Cr Janet Wepa said the library and child health hub was an “exciting project, innovating and a huge potential for our community.”
She welcomed the involvement of the Friends of the Library group who over the years had fundraised for the library.
More than 7000 people attend the library every week. With the addition of the health hub, there would be an increase in foot traffic of about 30-40 people per hour, said Mr Dunham.
Fast wireless services would also be needed for both library users and visitors to the health hub.
In response to a question about the provision of ante-natal services, Mr Dunham said the DHB defined the ages for its child health services as minus nine months to no top end.
“Some of our clients have profound disability and chronic disease so they go onto their early 20s. Sometimes they’ve been dealt with by the child health team so we don’t define a top age.”
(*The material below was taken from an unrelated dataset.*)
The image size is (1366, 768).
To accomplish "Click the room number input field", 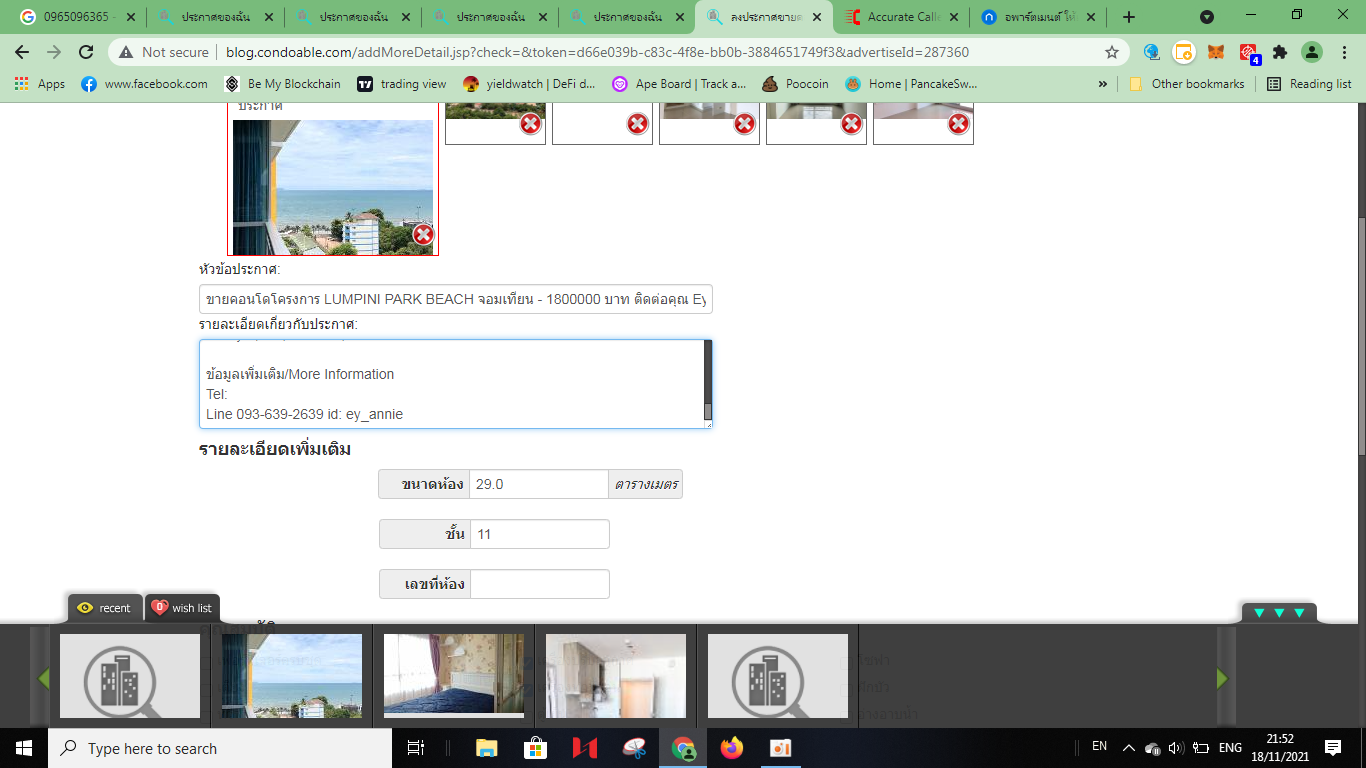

The DHB had an emphasis on education and improving its parenting programmes. The hub would provide an ideal environment for Plunket or anyone else to use to contribute to the education component.
The library and child health hub would not just be about treatment, he said but about health literary for parents and children which is a very important driver for the health sector.
“We are very excited about that,” said Mr Dunham.
Government funding for a one-stop Rotorua child health centre, separate from hospital services and incorporating paediatrics, child development, public health, child protection, mental health, oral health and parenting services was announced in August last year.
The Ministry of Health has allocated $6m for a child health centre, dependent on Lakes DHB’s business case for the centre being accepted.
The library and child health hub would allow for different health professionals to be available on site, instead of children and their family members having to go to separate appointments at different locations.
The centre will enable health professionals and other government agencies meet the needs of patients and their families more efficiently, in the one place.